The evolution of pricing technology

The same phenomenon has occurred in the realm of pricing technology. The tools have come a long way over the past few decades. Gone are the days of Excel-driven processes with manual discounting and limited customization potential.

Today, you can push updates across thousands of SKUs in just minutes. Machine learning can offer up optimization strategies on the fly. You can feed the sales team perfectly formatted quotes on demand. And you can adjust prices in real time based on shifting market conditions.

But what if your pricing automation is making you less strategic?

It’s easy to assume that automating pricing means improving it. But just because you can move faster doesn’t mean you’re heading in the right direction. When you can update pricing with just a few clicks or a rule-based workflow, you risk losing the context, judgment, and discussion that make pricing effective. Efficiency becomes the goal, rather than a means to a smarter pricing outcome.

When automation goes wrong

We’ve had the unfortunate opportunity to see the dark side of pricing automation up close. Here are three of the most common scenarios:

  1. Speed inhibits thoughtfulness: Automation makes it easy to react to changes without even thinking. Over time, your team can become so reliant on the tool to spit out a price that they don’t even consider the long-term ramifications of their decisions. And when prices change without clear justification, customers become suspicious about your true product value.
  2. Discounting Gets Easier — And More Dangerous: There’s no question that CPQ tools make quoting much faster, but they might also turn discounting into default behavior. Your sales team will quickly learn which inputs allow them to offer price reductions to the customer. And when they can offer discounts easily, they might skip true negotiations and value conversations. Eventually, thresholds that used to require approval become the new normal, and average selling prices (and margins) suffer as a result.
  3. Rule-Based Logic Reinforces Old Mistakes: Many automation tools operate on if-then-else rules. But if those rules are built on old assumptions or outdated segmentation, they continue to reinforce bad decisions. If no one is monitoring the tool, your entire sales team might be offering ineffective pricing without anyone noticing.
  4. Automation Can Crowd Out Strategy: The more you automate, the more tempting it is to let the tools do the thinking. But pricing requires strategic thinking. It involves trade-offs, market nuance, competitive positioning, and long-term value decisions. Automation can drown that strategic perspective in favor of what’s measurable and repeatable.
  5. Treating Symptoms, Not Causes: When a deal isn’t closing, it’s easy for a tool to suggest lowering the price. But what if the real problem is poor segmentation, weak value messaging, or a poor product-market fit? Without a deeper understanding of why deals are lost, automation can lead teams to mask strategic flaws with tactical discounts. They are not only solving the wrong problems, but creating new problems that they will have to deal with down the road.

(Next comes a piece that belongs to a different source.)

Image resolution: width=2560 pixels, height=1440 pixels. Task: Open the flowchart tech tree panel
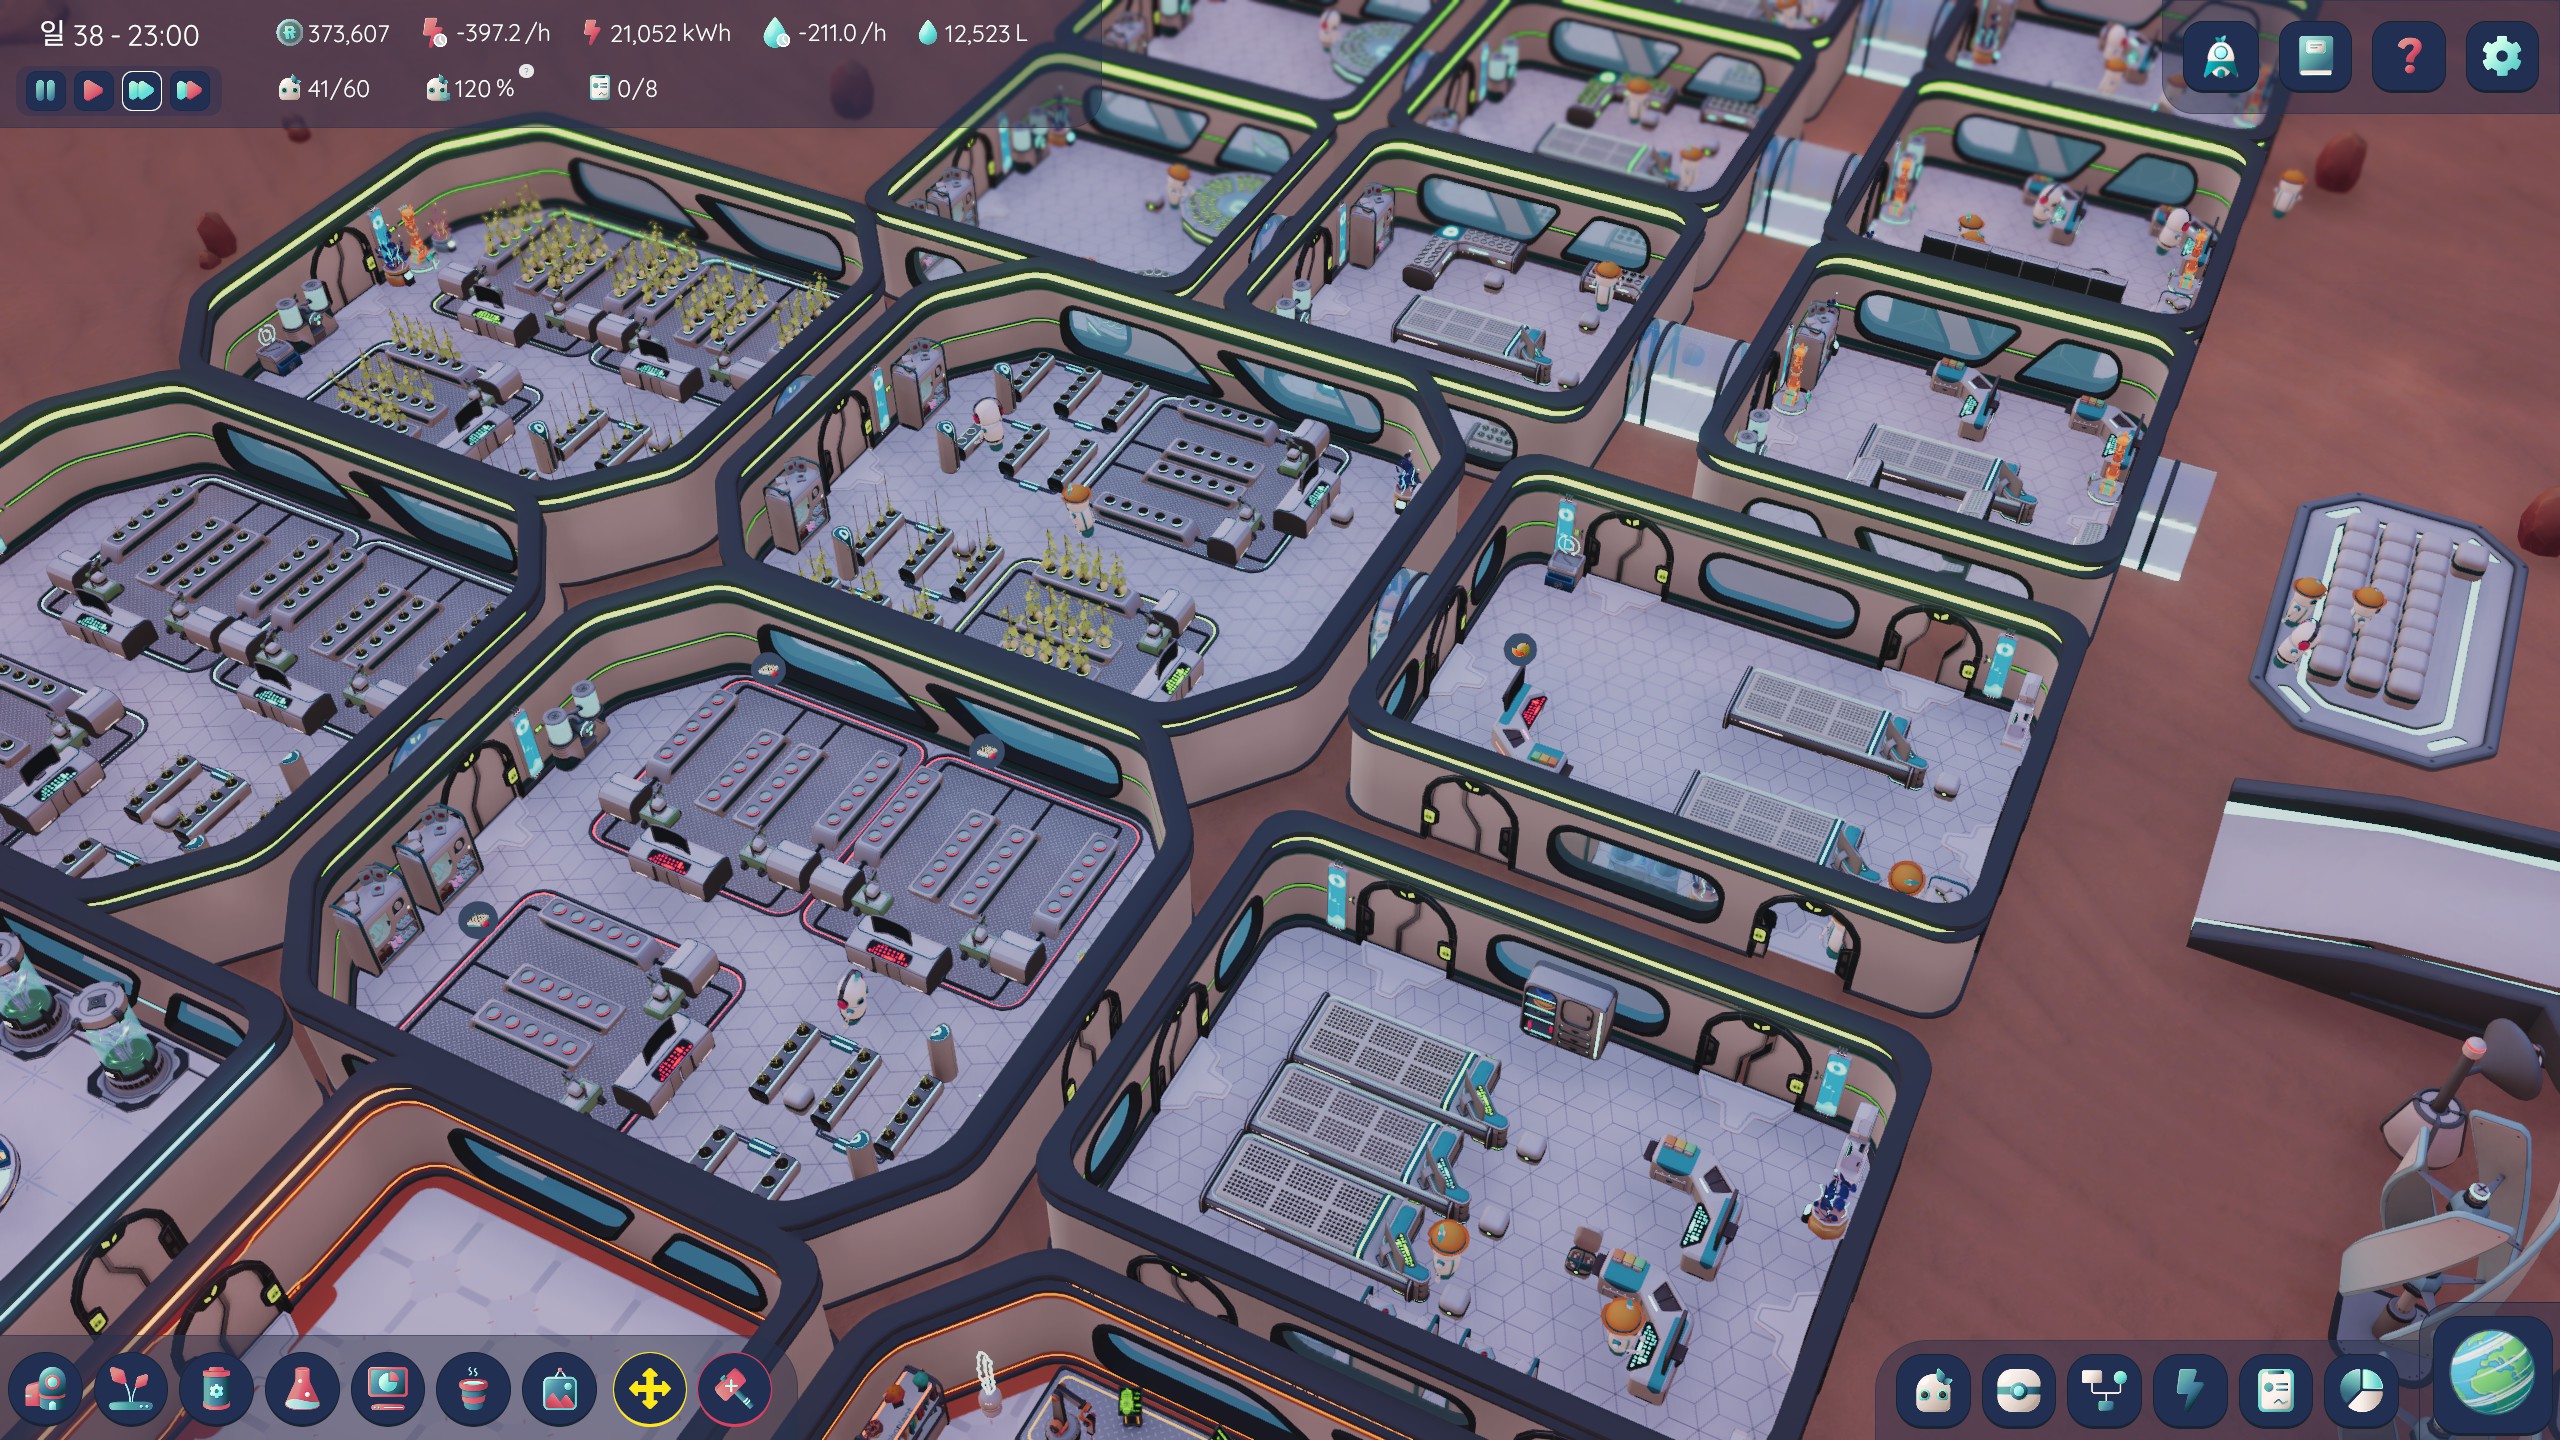coord(2104,1390)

Of course, none of this means that automation is bad. On the contrary, it’s a powerful capability when paired with the right controls, context, and pricing mindsets.

We delve into the nuances of this issue in Making Sense of AI for B2B Pricing and Making Sense of Pricing Technology. And in Aligning Pricing to Business Strategy, we examine the need for strategic pricing in more detail.

Automation should be a force multiplier for your pricing strategies (and your team). The goal isn’t to automate more decisions; it’s to automate the right ones. Be sure technology is amplifying your pricing strengths — not simply scaling your blind spots.